New China Pearl sits along busy Mishawum Road, past Market Basket and the Woburn Mall, and from the front, the building looks almost deserted. On a weekend, though, the parking lot in back is packed. Stepping over a broken beer bottle near the main entrance doesn’t fill us with warm feelings. But inside, the building is expansive and fun to explore, with a fat, golden Buddha at the entrance to the dining room. The long mirrored hallway leading into it creates a fun illusion, painted bamboo trees and mirrors that make the forest seem deep.
The main dining room lies beneath a high, octagonal ceiling, where painted figures gaze down at diners. The restaurant, which also serves dozens of Chinese dishes off the menu for lunch and dinner, was once a sister restaurant of China Pearl in Chinatown. Now the Woburn spot is independent.

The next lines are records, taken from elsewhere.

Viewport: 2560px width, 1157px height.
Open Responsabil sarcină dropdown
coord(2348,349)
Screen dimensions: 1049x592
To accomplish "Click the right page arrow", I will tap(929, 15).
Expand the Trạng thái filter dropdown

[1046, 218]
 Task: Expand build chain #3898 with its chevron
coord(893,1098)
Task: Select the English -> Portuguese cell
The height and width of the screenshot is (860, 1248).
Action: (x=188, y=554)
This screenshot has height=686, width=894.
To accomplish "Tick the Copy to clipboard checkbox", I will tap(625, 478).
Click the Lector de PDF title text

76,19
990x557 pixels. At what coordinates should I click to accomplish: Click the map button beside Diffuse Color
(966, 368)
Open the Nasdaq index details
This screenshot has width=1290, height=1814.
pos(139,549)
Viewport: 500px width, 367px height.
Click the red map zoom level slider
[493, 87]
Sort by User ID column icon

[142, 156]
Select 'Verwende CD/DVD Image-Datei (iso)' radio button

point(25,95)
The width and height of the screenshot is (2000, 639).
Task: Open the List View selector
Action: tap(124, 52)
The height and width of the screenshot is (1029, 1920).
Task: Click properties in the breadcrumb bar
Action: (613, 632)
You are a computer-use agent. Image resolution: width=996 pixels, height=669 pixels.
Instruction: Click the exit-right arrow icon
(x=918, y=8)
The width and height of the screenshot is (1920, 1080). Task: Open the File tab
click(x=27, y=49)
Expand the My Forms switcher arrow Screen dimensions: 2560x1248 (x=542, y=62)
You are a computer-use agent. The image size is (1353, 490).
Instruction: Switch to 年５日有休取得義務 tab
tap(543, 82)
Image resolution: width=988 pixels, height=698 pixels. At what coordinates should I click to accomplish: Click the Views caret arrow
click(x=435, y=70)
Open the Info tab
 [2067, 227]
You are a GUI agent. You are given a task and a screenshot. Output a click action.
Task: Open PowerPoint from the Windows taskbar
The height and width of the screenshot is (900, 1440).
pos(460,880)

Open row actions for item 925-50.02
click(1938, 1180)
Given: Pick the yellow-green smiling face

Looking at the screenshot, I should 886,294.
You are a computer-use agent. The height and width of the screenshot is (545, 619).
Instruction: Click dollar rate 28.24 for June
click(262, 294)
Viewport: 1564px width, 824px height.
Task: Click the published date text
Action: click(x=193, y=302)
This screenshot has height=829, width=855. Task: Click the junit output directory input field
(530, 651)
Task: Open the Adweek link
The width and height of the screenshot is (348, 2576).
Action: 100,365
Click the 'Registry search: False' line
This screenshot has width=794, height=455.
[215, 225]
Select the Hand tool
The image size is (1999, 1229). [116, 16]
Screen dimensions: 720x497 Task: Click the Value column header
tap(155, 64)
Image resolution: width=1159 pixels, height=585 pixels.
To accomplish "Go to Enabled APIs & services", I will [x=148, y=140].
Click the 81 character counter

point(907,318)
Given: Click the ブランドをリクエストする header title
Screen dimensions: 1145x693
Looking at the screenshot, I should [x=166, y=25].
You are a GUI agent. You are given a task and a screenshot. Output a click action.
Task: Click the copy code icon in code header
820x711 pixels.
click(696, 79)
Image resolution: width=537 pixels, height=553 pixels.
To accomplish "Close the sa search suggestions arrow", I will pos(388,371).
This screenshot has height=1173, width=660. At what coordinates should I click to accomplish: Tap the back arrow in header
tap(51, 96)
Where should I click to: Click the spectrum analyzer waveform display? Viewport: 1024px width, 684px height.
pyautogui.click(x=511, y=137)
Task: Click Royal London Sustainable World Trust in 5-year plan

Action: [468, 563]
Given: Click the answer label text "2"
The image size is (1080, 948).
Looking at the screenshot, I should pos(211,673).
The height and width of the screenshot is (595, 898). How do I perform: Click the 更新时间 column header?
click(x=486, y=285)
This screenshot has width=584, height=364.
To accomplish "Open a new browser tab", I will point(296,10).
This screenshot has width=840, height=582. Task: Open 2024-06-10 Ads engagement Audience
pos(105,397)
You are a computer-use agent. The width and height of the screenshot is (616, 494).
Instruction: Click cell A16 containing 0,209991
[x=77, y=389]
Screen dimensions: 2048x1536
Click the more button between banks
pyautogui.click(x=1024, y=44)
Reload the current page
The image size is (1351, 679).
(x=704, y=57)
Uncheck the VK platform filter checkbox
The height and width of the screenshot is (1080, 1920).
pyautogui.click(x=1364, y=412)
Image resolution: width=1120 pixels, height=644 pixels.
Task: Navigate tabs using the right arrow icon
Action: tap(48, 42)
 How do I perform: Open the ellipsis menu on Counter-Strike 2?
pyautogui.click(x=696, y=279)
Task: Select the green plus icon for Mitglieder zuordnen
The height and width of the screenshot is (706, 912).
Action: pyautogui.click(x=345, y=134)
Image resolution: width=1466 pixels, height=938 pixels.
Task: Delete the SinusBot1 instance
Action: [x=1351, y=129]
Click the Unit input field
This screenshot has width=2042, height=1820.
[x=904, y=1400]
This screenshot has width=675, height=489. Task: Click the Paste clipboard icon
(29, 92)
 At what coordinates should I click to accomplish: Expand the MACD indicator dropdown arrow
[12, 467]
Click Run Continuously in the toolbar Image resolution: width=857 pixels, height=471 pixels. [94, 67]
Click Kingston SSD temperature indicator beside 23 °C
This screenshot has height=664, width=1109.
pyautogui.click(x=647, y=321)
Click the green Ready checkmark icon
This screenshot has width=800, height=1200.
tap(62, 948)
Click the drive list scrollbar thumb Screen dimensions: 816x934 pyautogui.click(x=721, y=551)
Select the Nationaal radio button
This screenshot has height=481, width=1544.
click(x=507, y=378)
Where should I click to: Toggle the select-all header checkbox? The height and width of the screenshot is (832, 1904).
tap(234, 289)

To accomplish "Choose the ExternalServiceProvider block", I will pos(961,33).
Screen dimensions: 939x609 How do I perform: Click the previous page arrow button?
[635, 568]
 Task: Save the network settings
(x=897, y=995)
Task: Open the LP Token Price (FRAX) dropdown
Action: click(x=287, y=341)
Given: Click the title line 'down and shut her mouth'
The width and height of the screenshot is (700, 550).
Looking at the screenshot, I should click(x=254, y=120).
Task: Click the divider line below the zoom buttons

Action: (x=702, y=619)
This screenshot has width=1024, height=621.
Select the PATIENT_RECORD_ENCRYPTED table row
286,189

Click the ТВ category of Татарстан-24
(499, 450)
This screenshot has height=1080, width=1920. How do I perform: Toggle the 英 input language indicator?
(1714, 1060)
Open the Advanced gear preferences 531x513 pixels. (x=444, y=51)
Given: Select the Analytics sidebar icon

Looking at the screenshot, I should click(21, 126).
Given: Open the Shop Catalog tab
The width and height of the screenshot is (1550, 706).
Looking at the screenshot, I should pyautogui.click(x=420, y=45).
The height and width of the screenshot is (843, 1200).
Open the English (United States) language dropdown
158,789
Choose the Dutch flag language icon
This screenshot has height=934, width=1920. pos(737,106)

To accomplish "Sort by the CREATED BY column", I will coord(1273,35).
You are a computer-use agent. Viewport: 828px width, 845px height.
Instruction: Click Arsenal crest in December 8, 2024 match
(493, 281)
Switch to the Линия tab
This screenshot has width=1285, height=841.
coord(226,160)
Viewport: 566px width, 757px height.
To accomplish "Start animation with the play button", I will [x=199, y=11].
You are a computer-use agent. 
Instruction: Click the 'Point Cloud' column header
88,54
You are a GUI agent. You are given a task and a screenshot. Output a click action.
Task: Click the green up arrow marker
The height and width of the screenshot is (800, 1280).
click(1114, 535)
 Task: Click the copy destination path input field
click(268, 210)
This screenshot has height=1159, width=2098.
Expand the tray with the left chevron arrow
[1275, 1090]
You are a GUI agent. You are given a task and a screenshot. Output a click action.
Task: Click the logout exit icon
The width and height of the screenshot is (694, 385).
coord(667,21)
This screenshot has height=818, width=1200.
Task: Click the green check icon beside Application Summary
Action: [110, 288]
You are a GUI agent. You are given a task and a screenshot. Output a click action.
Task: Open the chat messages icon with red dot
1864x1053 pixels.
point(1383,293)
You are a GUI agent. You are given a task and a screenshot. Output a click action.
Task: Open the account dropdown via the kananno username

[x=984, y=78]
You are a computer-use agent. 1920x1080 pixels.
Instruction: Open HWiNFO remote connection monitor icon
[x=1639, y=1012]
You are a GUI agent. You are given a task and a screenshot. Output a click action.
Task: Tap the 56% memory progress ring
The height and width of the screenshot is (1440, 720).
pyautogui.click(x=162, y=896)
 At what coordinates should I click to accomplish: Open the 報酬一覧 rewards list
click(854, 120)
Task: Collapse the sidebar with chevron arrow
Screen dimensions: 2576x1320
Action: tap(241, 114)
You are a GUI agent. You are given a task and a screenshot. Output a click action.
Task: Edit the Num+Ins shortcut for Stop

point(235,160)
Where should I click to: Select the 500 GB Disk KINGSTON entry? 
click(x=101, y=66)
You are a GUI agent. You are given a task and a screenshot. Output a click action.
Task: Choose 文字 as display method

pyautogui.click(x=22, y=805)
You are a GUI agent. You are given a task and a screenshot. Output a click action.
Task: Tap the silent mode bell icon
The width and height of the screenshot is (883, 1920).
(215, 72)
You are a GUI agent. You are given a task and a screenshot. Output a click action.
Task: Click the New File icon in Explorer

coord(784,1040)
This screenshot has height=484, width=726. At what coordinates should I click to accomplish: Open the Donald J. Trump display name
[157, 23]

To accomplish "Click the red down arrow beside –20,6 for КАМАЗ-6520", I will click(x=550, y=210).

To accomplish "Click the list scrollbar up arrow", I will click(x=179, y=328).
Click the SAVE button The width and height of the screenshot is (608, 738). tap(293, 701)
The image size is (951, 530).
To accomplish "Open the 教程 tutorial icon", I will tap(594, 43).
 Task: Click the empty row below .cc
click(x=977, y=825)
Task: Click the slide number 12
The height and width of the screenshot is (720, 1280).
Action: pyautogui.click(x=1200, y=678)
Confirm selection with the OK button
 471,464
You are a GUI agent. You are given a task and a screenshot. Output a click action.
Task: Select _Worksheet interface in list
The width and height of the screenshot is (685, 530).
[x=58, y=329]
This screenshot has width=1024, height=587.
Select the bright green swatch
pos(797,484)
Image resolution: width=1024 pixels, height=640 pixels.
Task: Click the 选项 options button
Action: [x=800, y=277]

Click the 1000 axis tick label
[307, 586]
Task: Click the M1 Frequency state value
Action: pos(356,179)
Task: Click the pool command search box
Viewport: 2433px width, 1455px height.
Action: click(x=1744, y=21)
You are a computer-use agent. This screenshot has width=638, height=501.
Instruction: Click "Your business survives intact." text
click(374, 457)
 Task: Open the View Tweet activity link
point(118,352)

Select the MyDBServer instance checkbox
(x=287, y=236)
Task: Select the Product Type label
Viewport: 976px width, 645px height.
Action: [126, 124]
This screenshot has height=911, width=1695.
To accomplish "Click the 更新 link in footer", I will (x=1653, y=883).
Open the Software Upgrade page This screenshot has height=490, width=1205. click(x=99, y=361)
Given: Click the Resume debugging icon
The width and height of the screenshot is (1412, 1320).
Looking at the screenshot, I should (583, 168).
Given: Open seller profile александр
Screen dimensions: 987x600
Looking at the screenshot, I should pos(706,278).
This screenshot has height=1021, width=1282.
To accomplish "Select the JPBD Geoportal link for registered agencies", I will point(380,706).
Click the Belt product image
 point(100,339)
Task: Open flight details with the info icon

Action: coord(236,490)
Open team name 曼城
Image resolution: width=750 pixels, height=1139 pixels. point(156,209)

We love shu mai ($2.90), shrimp and pork dumplings with unusually large pieces of shrimp. Barbecued pork buns ($2.90), both baked and steamed varieties, are another hit, slightly sweet dough wrapped around meat in a savory sauce. Chicken feet ($2.90) are full of flavor and cooked until the scant meat falls easily off the bones.
But some of the dishes are disappointing, including gelatinous meats that offer no hints about their animal of origin. Rice soup ($3.70) is as tasteless as it is colorless, utterly bland beyond the croutons and scallions floating on top. The only good thing we can say about sticky rice wrapped in a lotus leaf ($3.70) is that the giant leaf is fun to behold and unwrap. The rice is gummy and the sausage tastes tinny.
New China Pearl, with its easy location and big parking lot, might have made a Boston dim sum run superfluous. But for all its messy traffic and long lines, we’ll still take Chinatown.